For entries prior to April 2010, please go to http://aspergerspoet.livejournal.com and read there. Nothing has changed about this blog except its hosting site.

Thursday, June 3, 2010

One of Those Times When the Anticipation Far Exceeded the Actual Event

I should probably save that title for when I write about my 30th high school reunion next year (that's assuming I go--which is a very big "if"), but it seemed to be a very appropriate heading for the padded book envelope which was in the mail when I came home from work this afternoon.

A trade paperback of A Place in the Sun: The Truth Behind Jay's Journal, by Scott Barrett, was sitting on the table just inside the front door.  I had been searching-- rather aggressively--for this book since before Steph and I were married, and it had been on my "want list" with AbeBooks for at least seven years.  I almost needed CPR when I opened my email late last week and saw that a copy had been located.  (I had just about forgotten about it.)  So, the next day, I mailed a money order to Frontier Book in American Fork, Utah.  And the product came today, wrapped neatly in the Sports section of the Daily Herald, the newspaper that covers Utah County, Utah.

From whence cometh the disappointment?  I haven't begun to read it yet, so I probably should rein in all my initial deflation, but I am very displeased by the finished product.  In the first two pages alone typographical errors were jumping out at me like flares (one of the epigraphs was--I kid you not--"...turn... turn... turn..." by "The Birds").  This was without even consciously looking for them!  I tried to remind myself that maybe my work as a typesetter and proofreader had made me hard-wired to look for mistakes like that on a subconscious level, but I don't think so.

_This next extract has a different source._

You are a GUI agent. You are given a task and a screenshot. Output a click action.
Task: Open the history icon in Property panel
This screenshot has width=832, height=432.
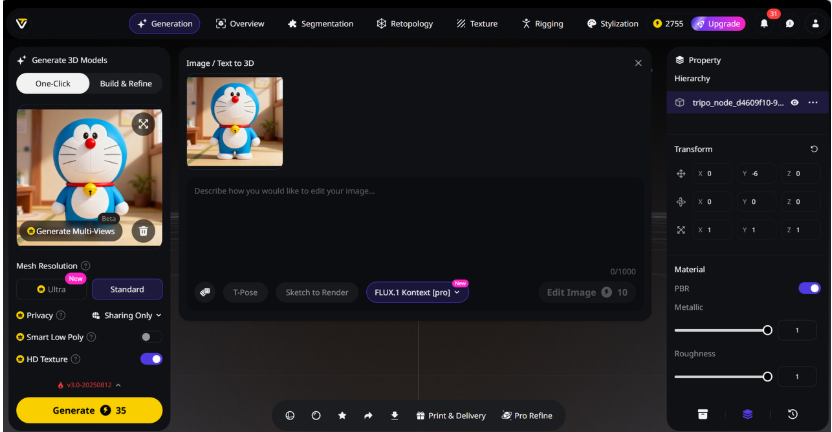click(792, 414)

The front cover of A Place in the Sun, © 1996
by Where We Sat Publishing of Lehi, Utah

And the back cover.

And should I let that cloud the purpose of the book?  The author, Scott Barrett is the brother of the late Alden Barrett, who committed suicide in Pleasant Grove, Utah in 1971.  Alden's family wanted to make some sense out of such a tragedy, and maybe in so doing save another family from such grief and horror by educating them about how to ward off suicide before it happened.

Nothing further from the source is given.